The latest notable accomplishment was stopping Brady's streak of 52 straight games with a touchdown pass on Sunday during a 13-6 win over the Patriots. Brady had one of his worst games, and the Patriots were held without a touchdown for the first time in more than four years.
''Without a doubt, guys like that - when you play great quarterbacks, you've got to play great,'' defensive end Wallace Gilberry said.
Even with top cornerback Leon Hall out because of a hamstring injury, they were great all the way to the stormy end. Kevin Huber's 57-yard punt into a heavy rain backed up New England for its final possession.
Then the heavy rain turned heavier, making it difficult for players to see. They had to keep blinking against the pelting raindrops, which was a huge help to the defense. The Patriots dropped several passes on their final possession, and Brady's desperation pass was intercepted by Adam ''Pacman'' Jones inside the 5-yard line in the closing seconds.
After watching video of the final minutes on Monday, Huber noted that the weather played to Cincinnati's favor once he got off his long punt.
''And then the skies open and they couldn't complete a pass, so that was nice,'' Huber said.
Brady finished 18 of 38 for 197 yards with an interception, four sacks and a paltry passer rating of 52.2. Roethlisberger was 20 of 37 for 251 yards with a touchdown, an interception and two sacks. Rodgers was 26 of 43 for 244 yards with a touchdown, two interceptions and four sacks.
The Bengals knew the defense would have to play exceptionally well in order for them to get through their opening stretch of games with a winning record.
''When the schedule came out, I think I counted that we played 10 of the last 12 Super Bowl participants,'' coach Marvin Lewis said Monday. ''Obviously with that comes very good quarterbacks and generally experienced football teams. They've been used to being successful.
''It's great for the football team. It's a great experience we've had for the home fans to see these three quarterbacks in action three weeks in a row, guys that have been MVP of the Super Bowl.''
The theme has been the same in all three games: Use their deep defensive line to get pressure up the middle, forcing the quarterback to throw quickly or run around trying to avoid a sack. Either way, the offense gets knocked out of sync.

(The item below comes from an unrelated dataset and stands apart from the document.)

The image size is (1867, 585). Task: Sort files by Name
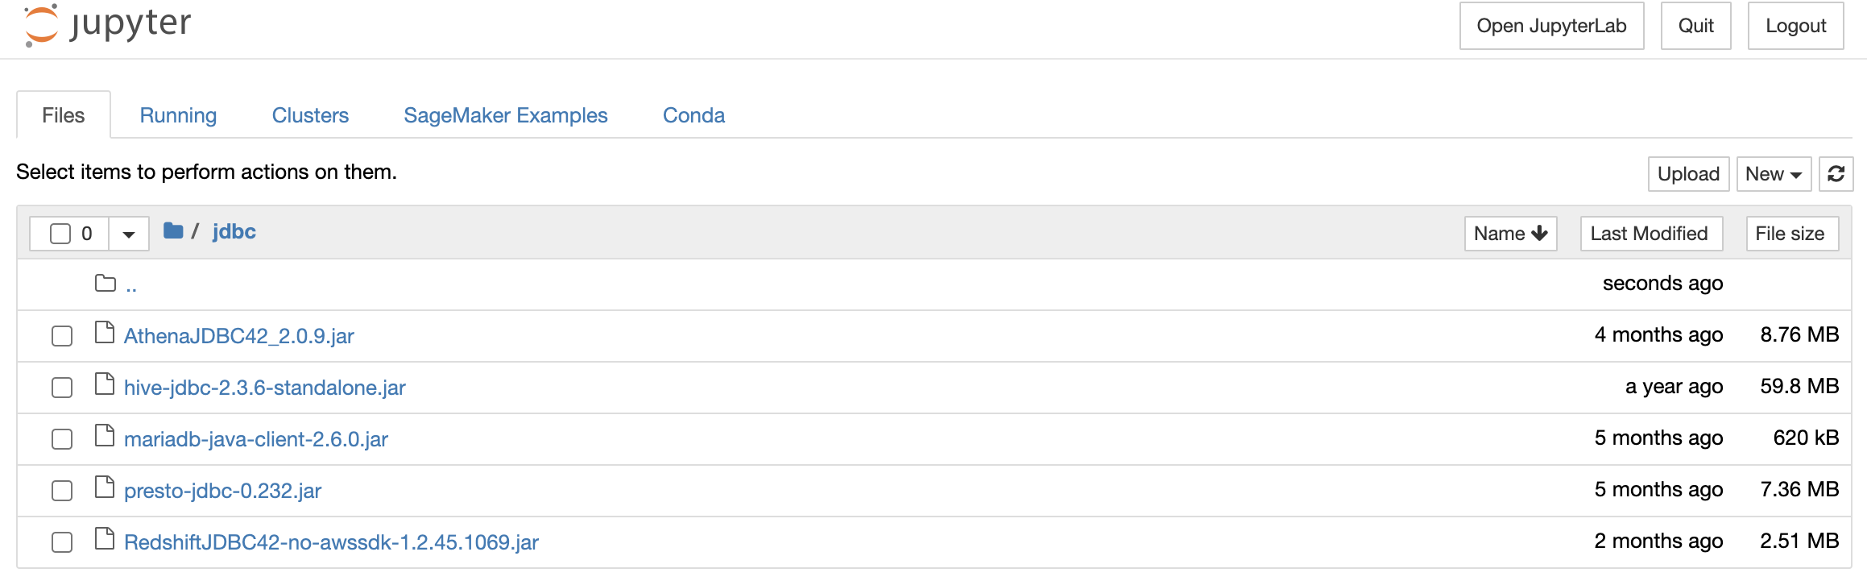(1510, 234)
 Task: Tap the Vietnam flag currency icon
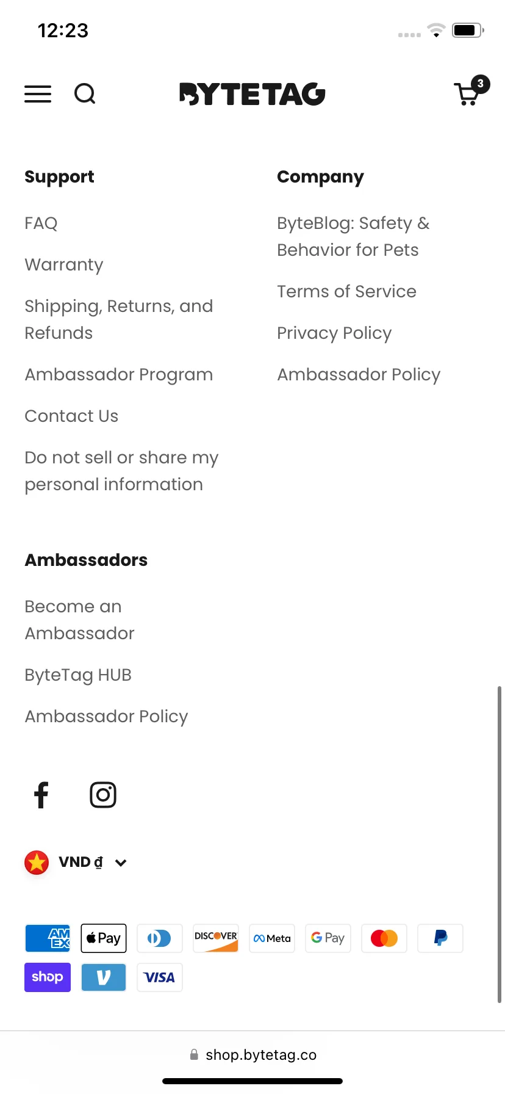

Geno Atkins sacked Brady on his first passing attempt, setting the tone for the day.
''On the second play, we got a sack right away on Tom,'' tackle Domata Peko said. ''And for the majority of the game, he was on his back. Every play, he needed help coming up off the ground. When you do that to any quarterback - when you get in their face - they're going to make mistakes.''
The Bengals play on Sunday at Buffalo (2-3), which plans to start Thad Lewis in place of the injured injured EJ Manuel. Cincinnati should have everything in its favor against an inexperienced passer.
''You just have to be good at what you do,'' Lewis said. ''They're going to generally look to play to their strength. We've got to get them off schedule.''
NOTES: Lewis said Hall could return this week after missing two games. The defensive secondary has been thinned by injuries. ''Leon was very close to being able to play last week, so barring any kinds of setbacks, we should have an opportunity to get a couple of guys back and be ready to go,'' Lewis said.